Sneezes and homophones – words that sound like other words – are tripping smart speakers into allowing strangers to hear recordings of your private conversations.
These strangers live an eerie existence, a little like the Stasi agent in the movie The Lives of Others. They're contracted to work for the device manufacturer – machine learning data analysts – and the snippets they hear were never intended for third-party consumption.
Bloomberg has unearthed the secrets of Amazon's analysts in Romania, reporting on their work for the first time. "A global team reviews audio clips in an effort to help the voice-activated assistant respond to commands," the newswire wrote. Amazon has not previously acknowledged the existence of this process, or the level of human intervention.

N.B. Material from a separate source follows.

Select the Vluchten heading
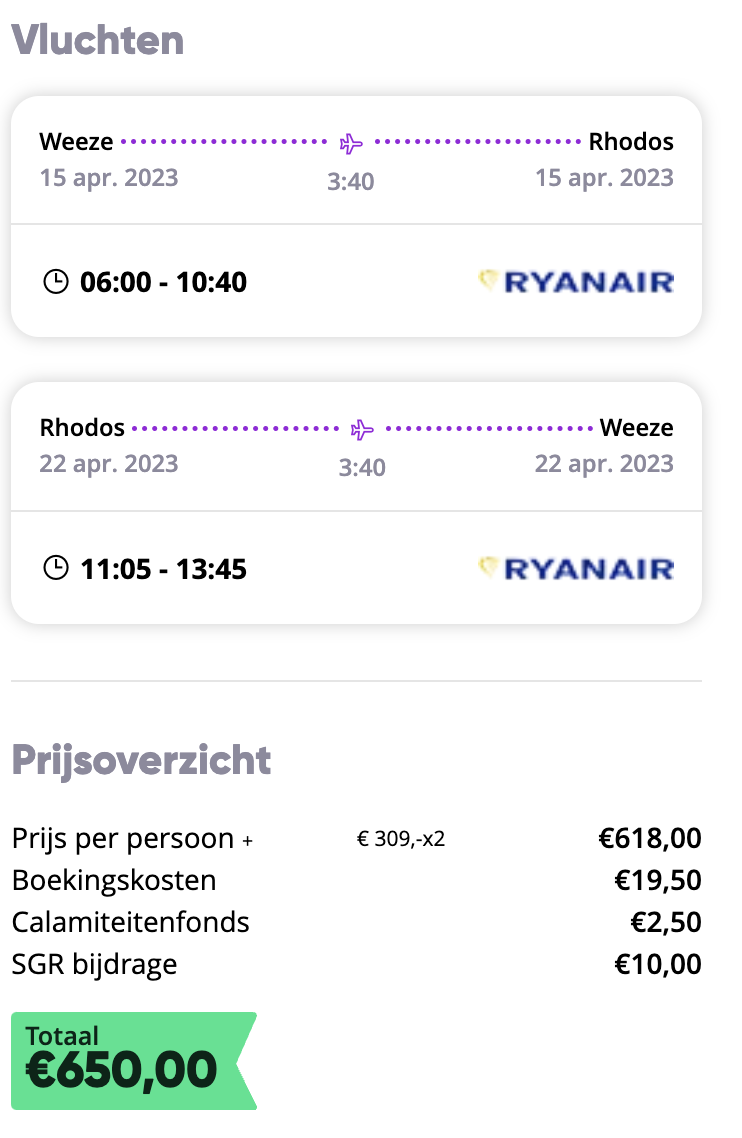This screenshot has width=742, height=1138. click(x=98, y=40)
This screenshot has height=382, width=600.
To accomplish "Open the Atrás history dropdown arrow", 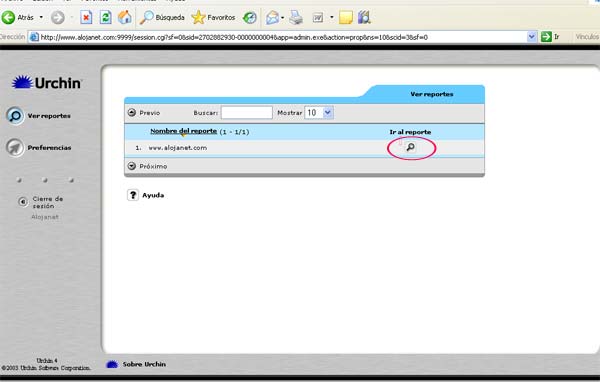I will (41, 17).
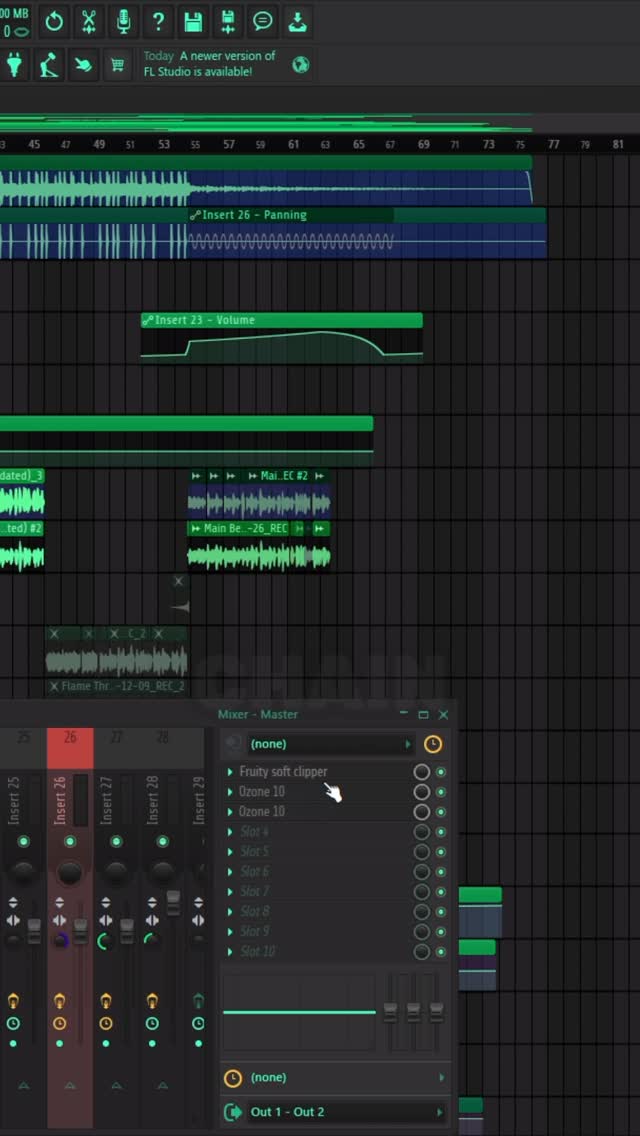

The Register asked Apple, Microsoft and Google, which all have smart search assistants, for a statement on the extent of human involvement in reviewing these recordings – and their retention policies.
None would disclose the information by the time of publication.
What's it for?
As the Financial Times explained this week (paywalled): "Supervised learning requires what is known as 'human intelligence' to train algorithms, which very often means cheap labour in the developing world."
Amazon sends fragments of recordings to the training team to improve Alexa's speech recognition. Thousands are employed to listen to Alexa recordings in Boston, India and Romania.
Alexa only responds to a wake word, according to its maker. However, because Alexa can misinterpret sounds and homophones as its default wake word, the team was able to hear audio never intended for transmission to Amazon. The team received recordings of embarrassing and disturbing material, including at least one sexual assault, Bloomberg reported.
Amazon encourages staff disturbed by what they hear to console each other, but didn't elaborate on whether counselling was available.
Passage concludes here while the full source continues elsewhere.